« The role of universities in a Web 2.0 world? | Main | Symposium live-streaming and social media »

May 15, 2009

URIs and protocol dependence

In responding to my recent post, The Nature of OAI, identifiers and linked data, Herbert Van de Sompel says:

There is a use case for both variants: the HTTP variant is the one to use in a Web context (for obvious reasons; so totally agreed with both Andy and PeteJ on this), and the doi: variant is technology independent (and publishers want that, I think, if only to print it on paper).

(My emphasis added).

I'm afraid to say that I could not disagree more with Herbert on this. There is no technological dependence on HTTP by http URIs. [Editorial note: in the first comment below Herbert complains that I have mis-represented him here and I am happy to conceed that I have and apologise for it.  By "technology independent" Herbert meant "independednt of URIs", not "independent of HTTP".  I stand by my more general assertion in the remainder of this post that a mis-understanding around the relationship between http URIs and HTTP (the protocol) led the digital library community into a situation where it felt the need to invent alternative approaches to identification of digital conetent and, further, that those alternative approaches are both harmful to the Web and harmful to digital libraries.  I think those mis-understandings are still widely held in the digital library community and I disagree with those people who continue to promote relatively new non-http forms of URIs for 'scholarly' content (by which I primarily mean info URIs and doi URIs) as though their use was good practice.  On that basis, this blog post may represent a disagreement between Herbert and me but it may not.  See the comment thread for further discussion.  Note also that my reference to Stu Weibel below is intended to indicate only what he said at the time, not his current views (about which I know nothing).]  As I said to Marco Streefkerk in the same thread:

there is nothing in the 'http' prefix of the http URI that says, "this must be dereferenced using HTTP". In that sense, there is no single 'service' permanently associated with the http URI - rather, there happens to be a current, and very helpful, default de-referencing mechanism available.

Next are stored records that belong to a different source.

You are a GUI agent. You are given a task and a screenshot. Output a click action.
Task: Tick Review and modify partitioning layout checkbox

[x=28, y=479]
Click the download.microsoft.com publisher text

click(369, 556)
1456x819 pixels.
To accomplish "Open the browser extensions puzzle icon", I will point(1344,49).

At the point that HTTP dies, which it surely will at some point, people will build alternative de-referencing mechanisms (which might be based on Handle, or LDAP, or whatever replaces HTTP). The reason they will have to build something else is that the weight of deployed http URIs will demand it.

That's the reasoning behind my, "the only good long term identifier, is a good short term identifier" mantra.

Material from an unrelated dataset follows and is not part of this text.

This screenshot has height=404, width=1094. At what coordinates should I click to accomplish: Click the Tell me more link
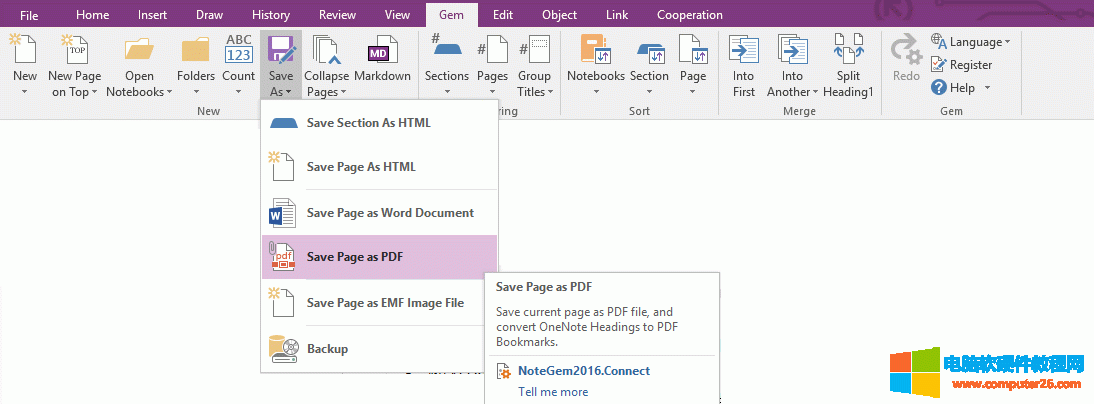(x=553, y=392)
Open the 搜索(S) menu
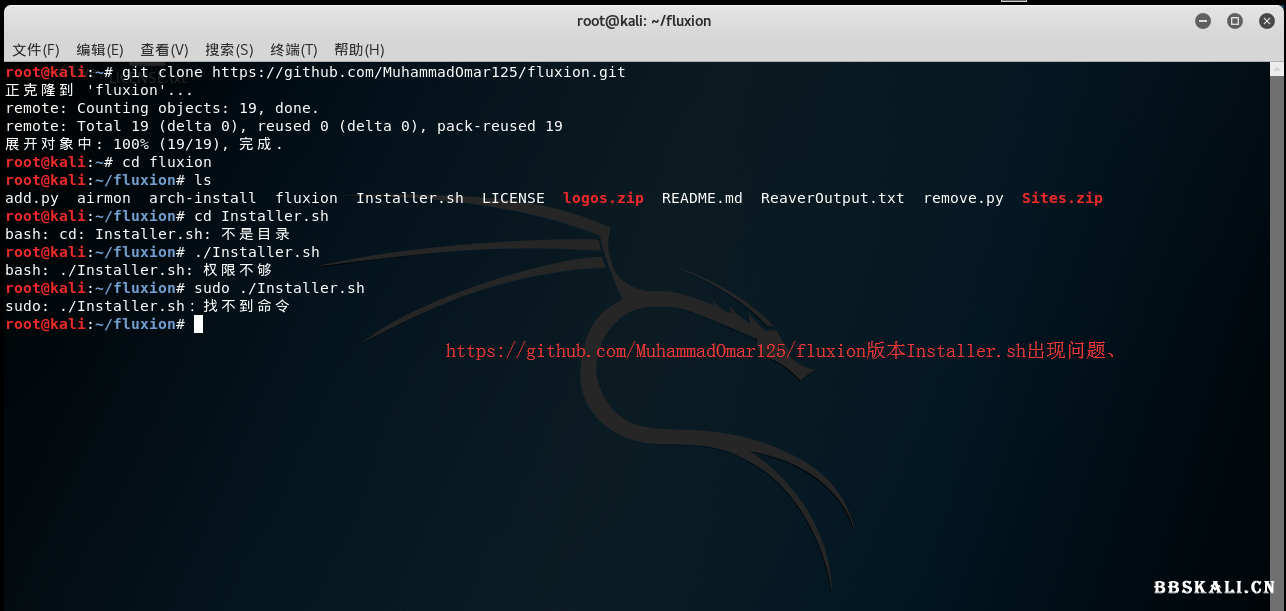The width and height of the screenshot is (1286, 611). 229,50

The mis-understanding that there is a dependence between the http URI and HTTP (the protocol) is endemic in the digital library community and has been the cause of who knows how many wasted person-years, inventing and deploying unnecessary, indeed unhelpful, URI schemes like 'oai', 'doi' and 'info'. Not only does this waste time and effort but it distances the digital library community from the mainstream Web - something that we cannot afford to happen.

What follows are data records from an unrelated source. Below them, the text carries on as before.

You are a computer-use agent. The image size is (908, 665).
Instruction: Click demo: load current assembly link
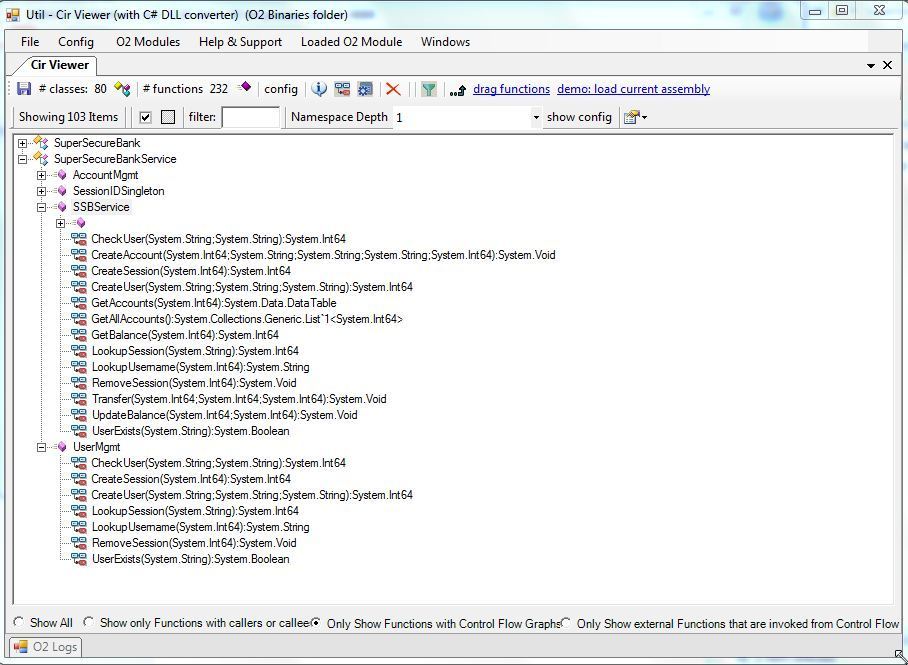point(633,89)
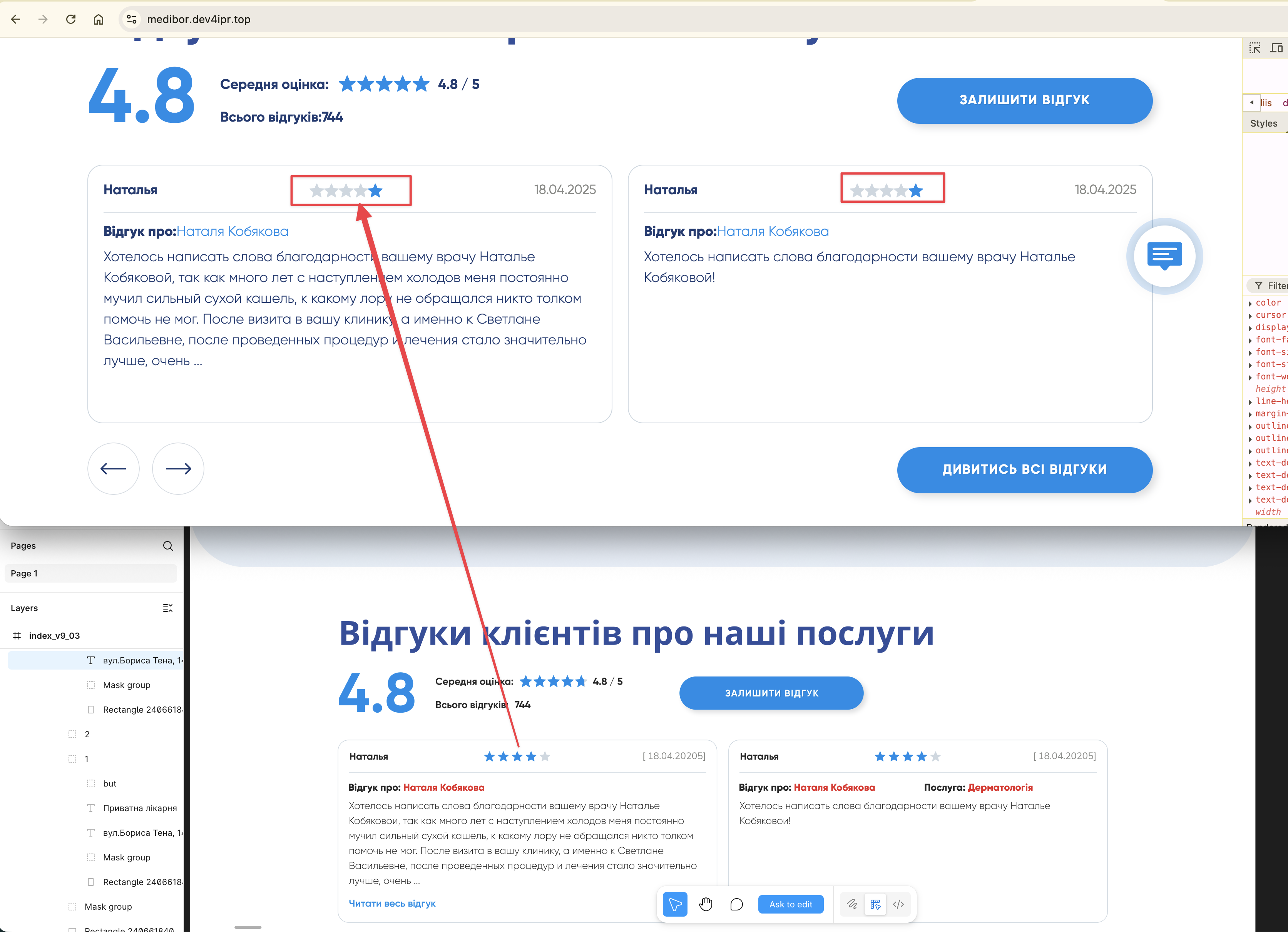The width and height of the screenshot is (1288, 932).
Task: Click the floating chat widget icon
Action: [x=1164, y=256]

As the Architecture of the World Wide Web, Volume One (section 3.1) says:

Many URI schemes define a default interaction protocol for attempting access to the identified resource. That interaction protocol is often the basis for allocating identifiers within that scheme, just as "http" URIs are defined in terms of TCP-based HTTP servers. However, this does not imply that all interaction with such resources is limited to the default interaction protocol.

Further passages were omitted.